Find every line in the items below that contains the string "dimensions", matching case exactly, and copy each of those lines.
=== STORED DATA ===
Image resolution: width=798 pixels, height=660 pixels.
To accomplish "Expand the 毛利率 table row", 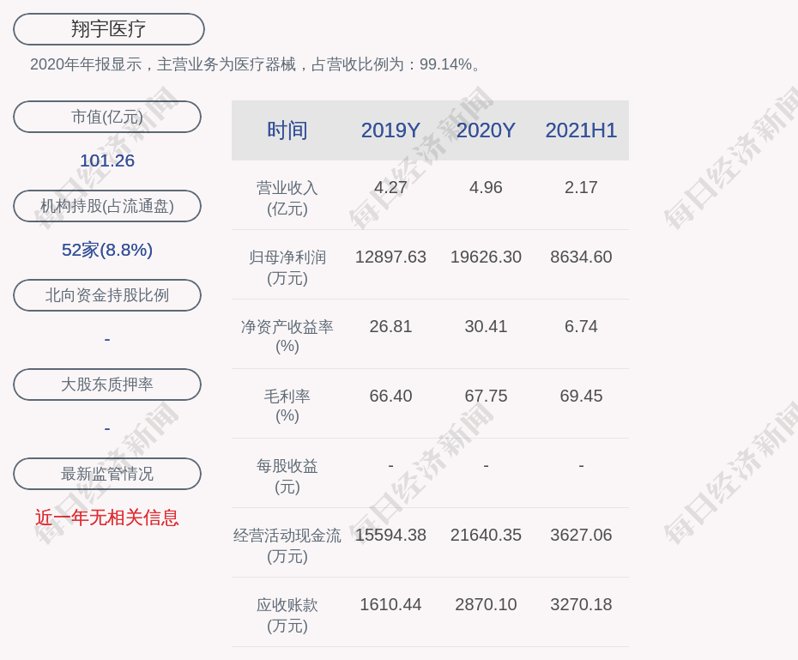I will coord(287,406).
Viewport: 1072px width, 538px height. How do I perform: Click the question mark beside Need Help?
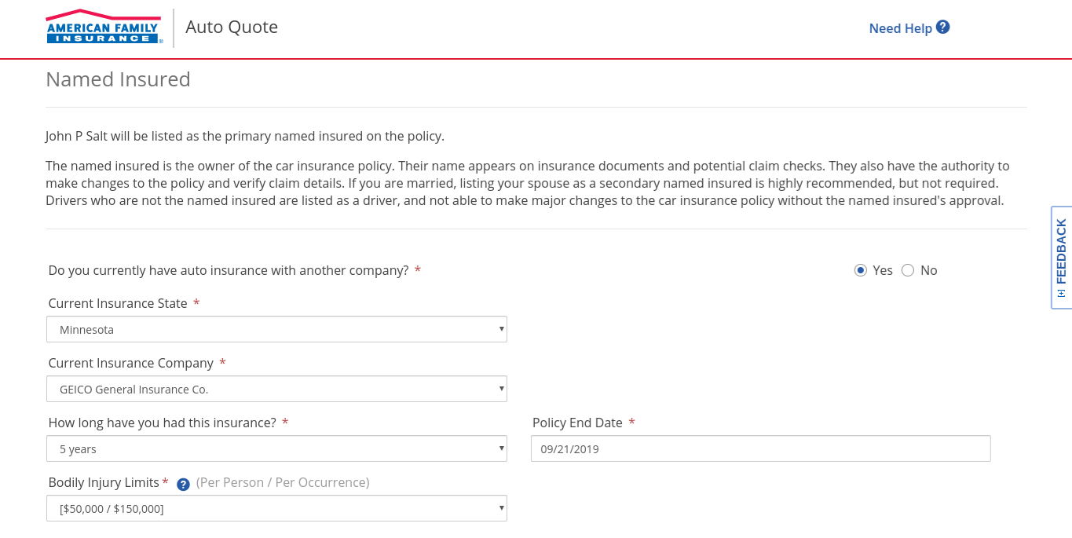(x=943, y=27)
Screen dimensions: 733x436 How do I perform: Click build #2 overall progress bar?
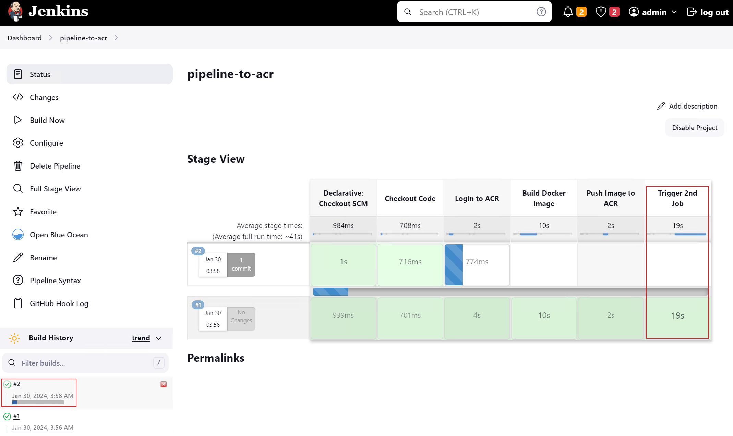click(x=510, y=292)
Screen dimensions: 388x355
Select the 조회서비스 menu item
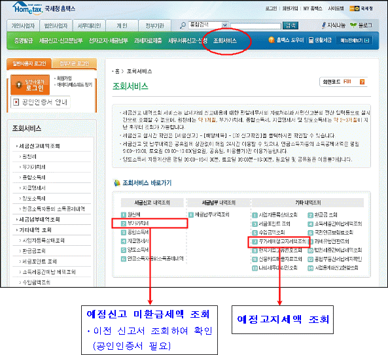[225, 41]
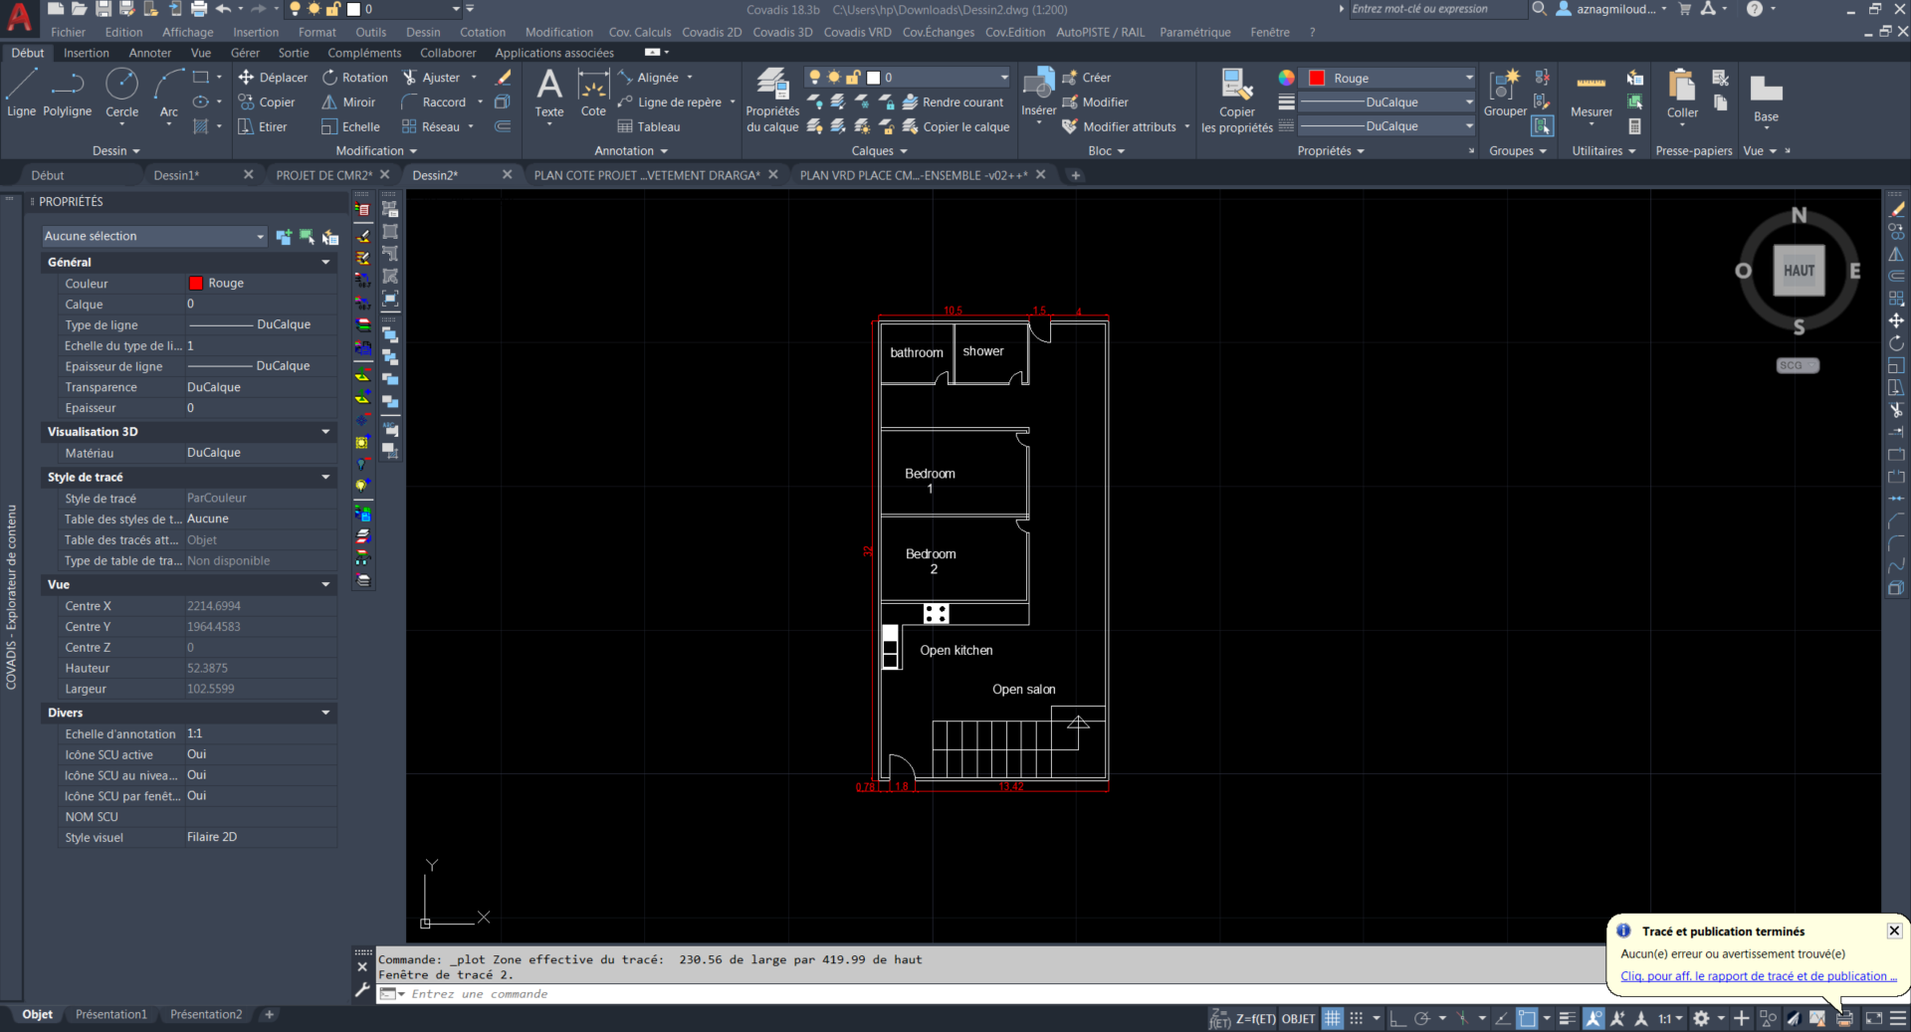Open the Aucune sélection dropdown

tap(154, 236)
===
* RESPONSE TO THIS TASK
Screen dimensions: 733x436 How do I perform: Click build #2 overall progress bar?
Screen dimensions: 388x355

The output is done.